> **SHORT TASK**
Identify every line of the material that contains the string "panels", matching case exactly, and copy each such line.

> **RAW RECORDS**
+ + + + + + +
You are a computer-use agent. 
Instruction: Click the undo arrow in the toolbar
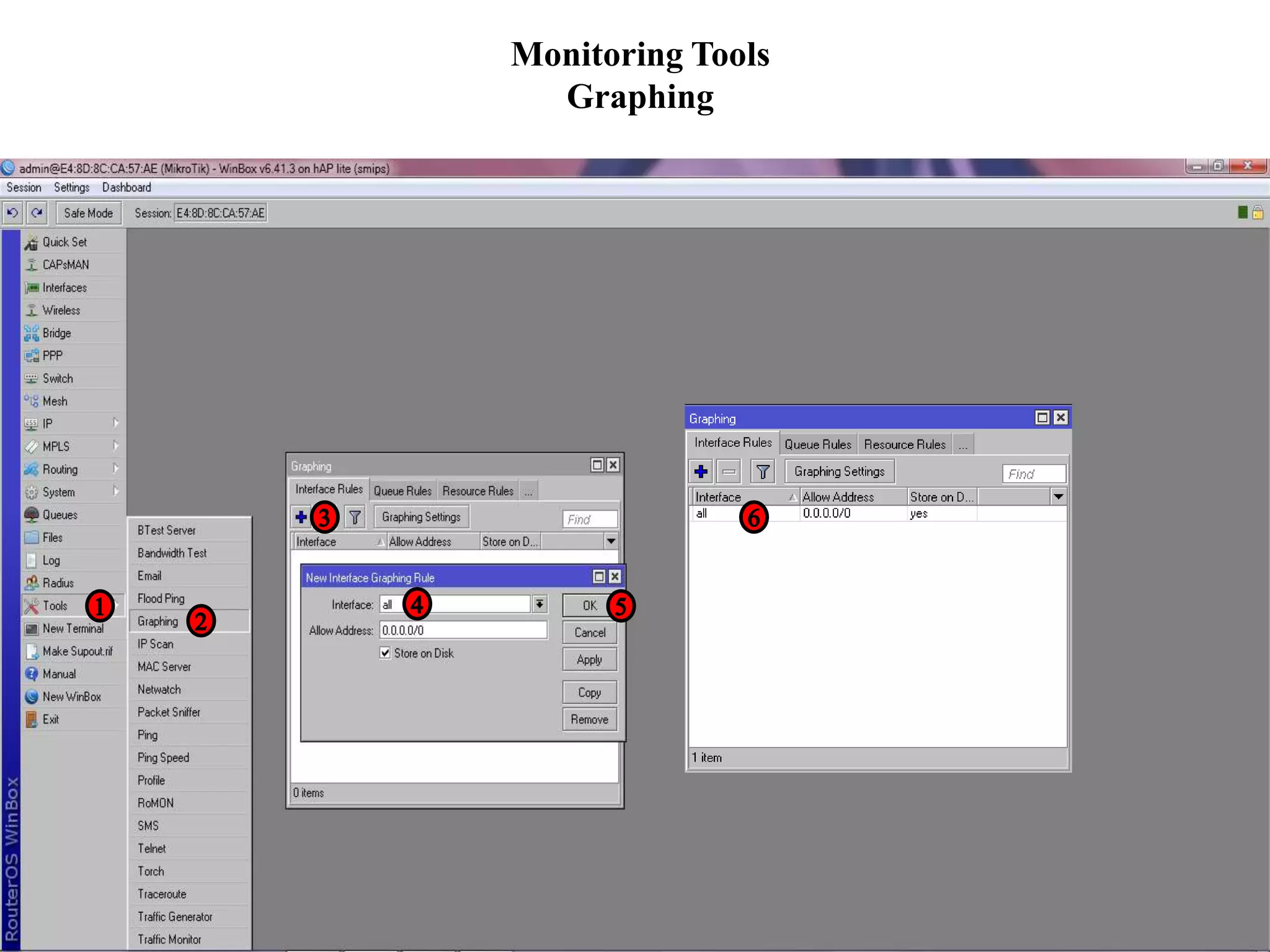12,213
+ + + + + + +
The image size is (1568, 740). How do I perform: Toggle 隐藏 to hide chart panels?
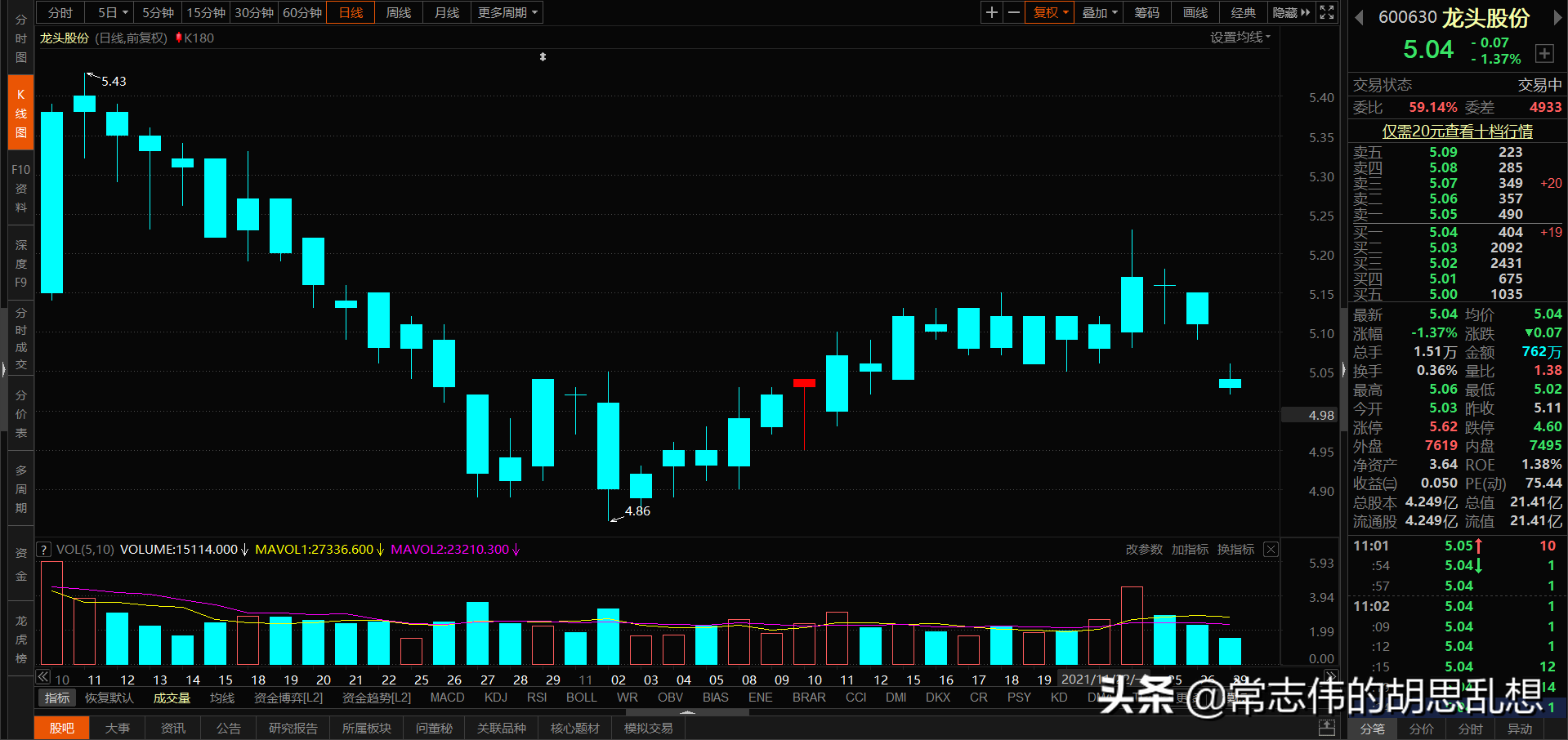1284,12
+ + + + + + +
> **PROBLEM SOLUTION**
The image size is (1568, 740). How do I perform: Toggle 隐藏 to hide chart panels?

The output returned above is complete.